Acidity: What You Should (and Shouldn’t) Do

DO: Choose Protein-Rich Foods That Are Low in Fat and High in Fiber – Hey, did you know the stuff in your meals can make your digestion smoother? That’s right! Foods rich in protein and fiber are your digestive system’s best friends. They help keep things moving just the way they should.

DO: Pay Attention to Your Eating Habits – Here’s a pro tip: eat smaller meals more frequently. This helps prevent uncomfortable acid reflux. Why? Because large meals can overwhelm your stomach, causing acids to sneak into your oesophagus.

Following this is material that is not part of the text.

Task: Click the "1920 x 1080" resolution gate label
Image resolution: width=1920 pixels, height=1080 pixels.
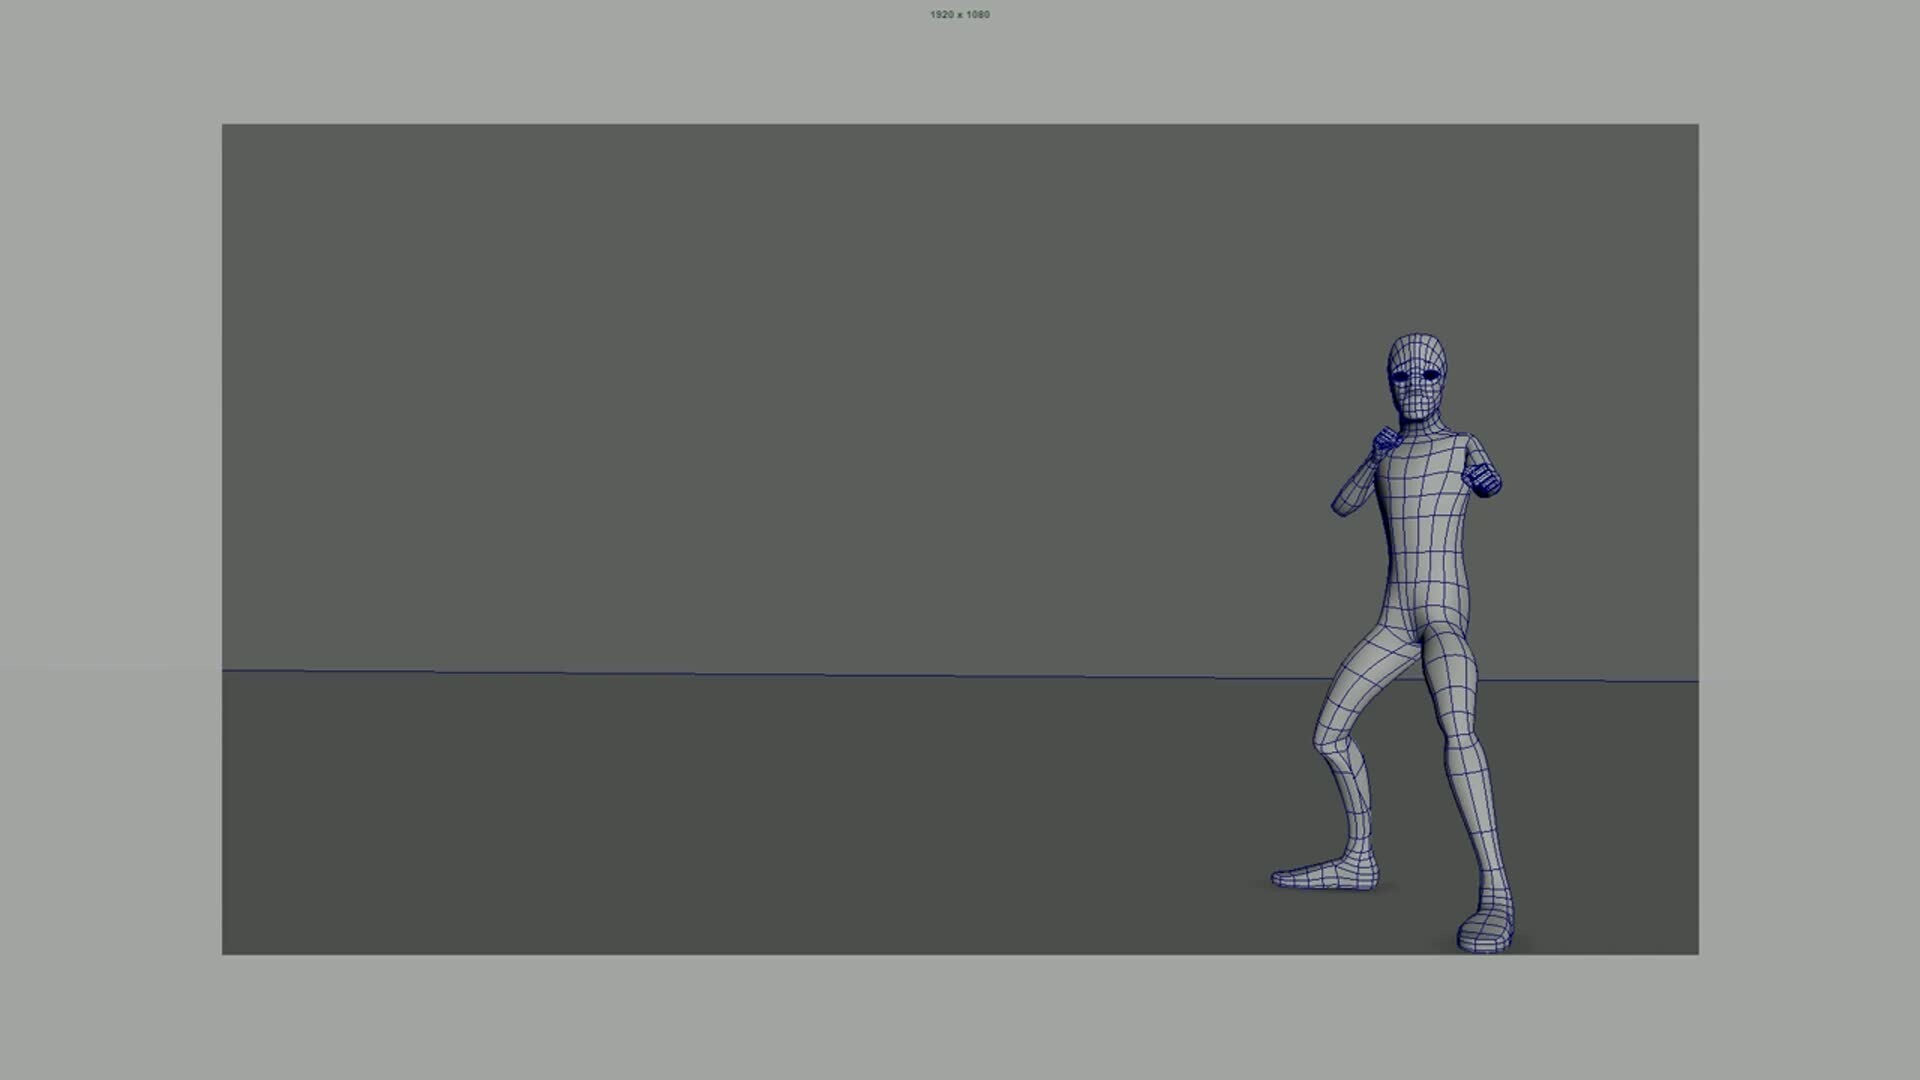Action: [x=959, y=14]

Oh, and chew your food slowly – it gives your stomach a better chance to do its thing. Also, try not to eat right before bed. Give your body a few hours to process your food while still up and about.

DO: Get Moving – Regular exercise is key! Not only does it help prevent acid reflux, but it also aids in maintaining a healthy weight. A little bit of weight loss can go a long way in easing pressure on your stomach and reducing acid reflux.

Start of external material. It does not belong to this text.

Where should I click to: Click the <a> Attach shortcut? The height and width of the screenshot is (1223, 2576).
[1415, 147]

DO: Rest Up – Never underestimate the power of a good night’s sleep. Skimping on sleep can jack up your stress and acidity levels. So, aim for regular, restful sleep to keep both stress and acidity in check.

DO: Elevate Your Bed Head – A simple trick: raise the head of your bed by about 10 to 20 cm. This way, your upper body stays higher than your waist, preventing stomach acid from heading upwards.

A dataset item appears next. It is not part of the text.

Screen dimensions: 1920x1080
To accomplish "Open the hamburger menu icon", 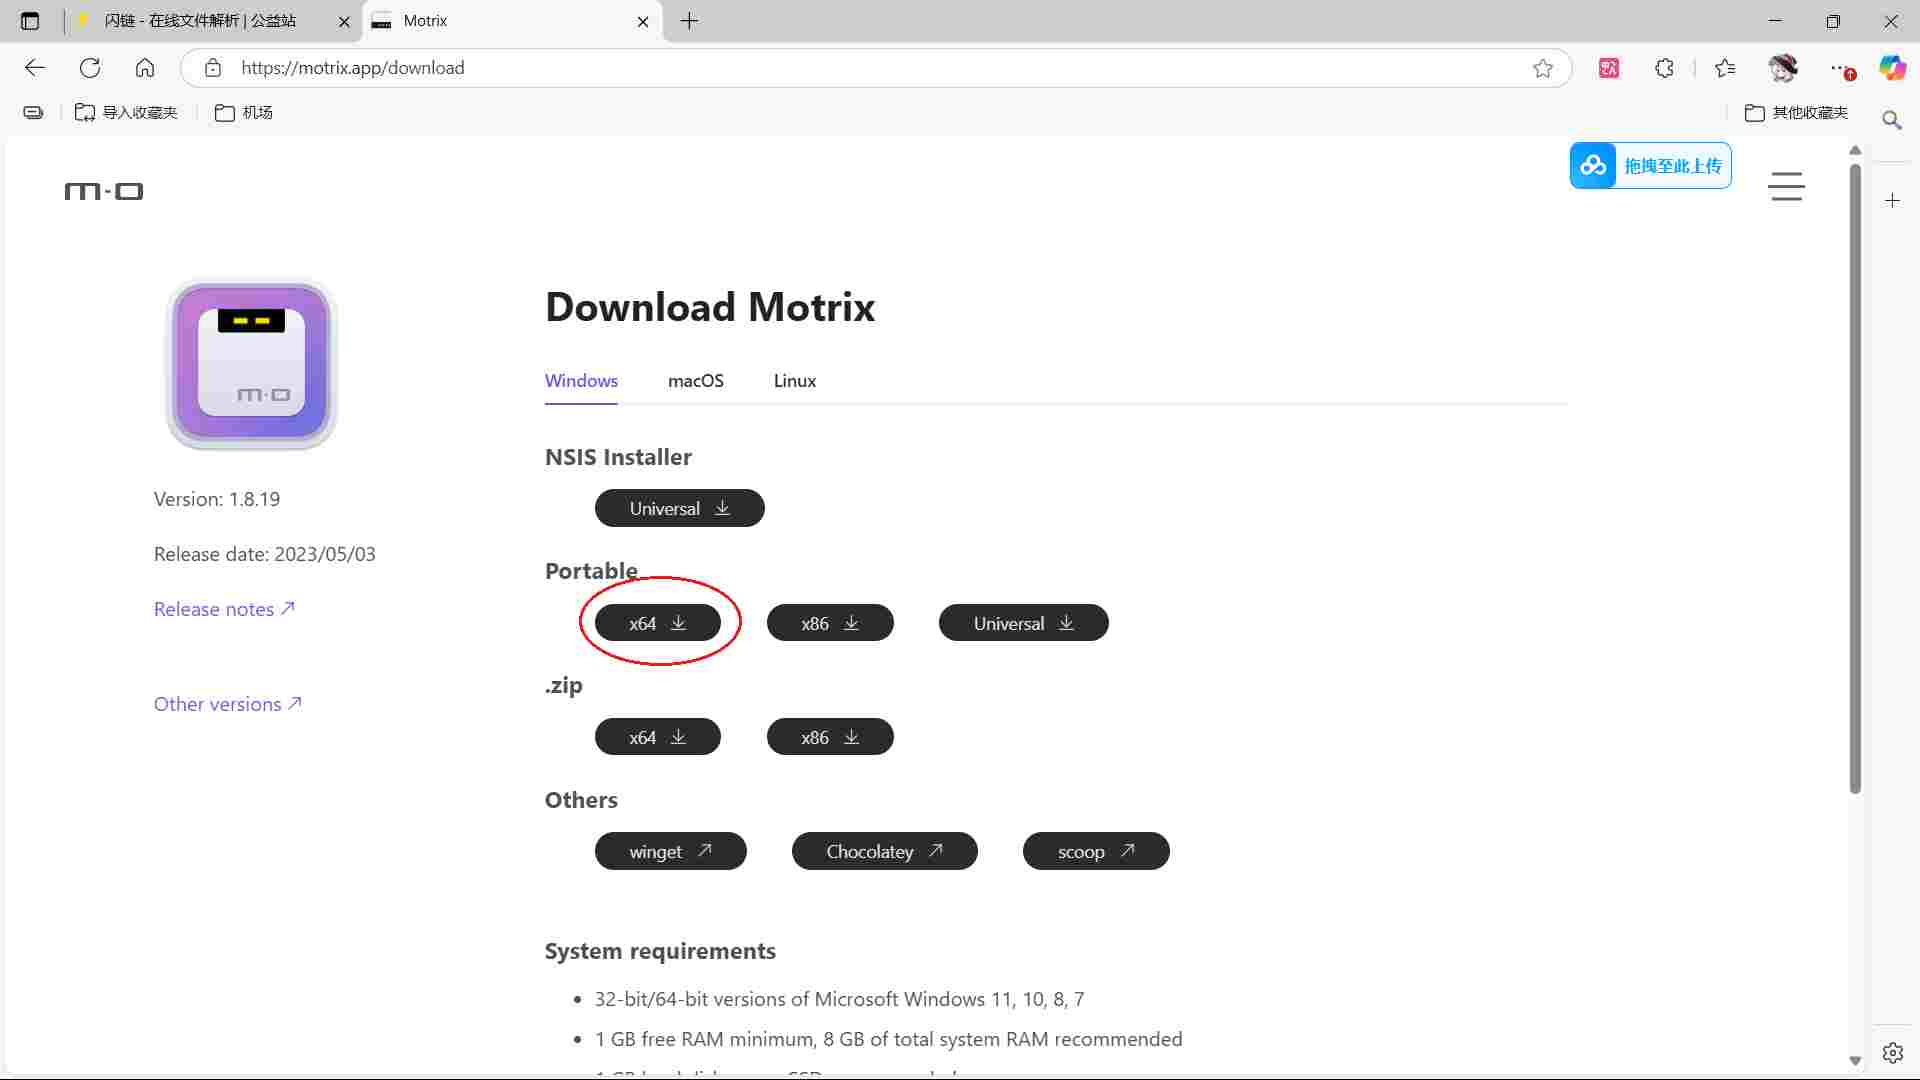I will (1785, 186).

DON’T: Eat Trigger Foods – Some foods can be troublemakers for your stomach and oesophagus. Acidic stuff like tomatoes and citrus fruits, along with caffeine (found in sodas, coffee, and even chocolate), can trigger acid reflux. If you know these irritate you, it’s best to steer clear.

Don’t: Smoke – Smoking dries out your mouth, which is bad news since saliva is like a protective shield for your oesophagus. Without enough saliva, the oesophageal sphincter can struggle to keep stomach acids where they belong.

DON’T: Drink Alcohol – Alcohol can irritate your stomach and oesophagus, increasing the risk of reflux. If you find that alcoholic drinks like wine, beer, or spirits make your stomach upset or cause heartburn, it’s a good idea to cut down or avoid them.

DON’T: Eat Late at Night Try not to eat within 3 to 4 hours of bedtime. This gives your body enough time to digest your food before you hit the sack.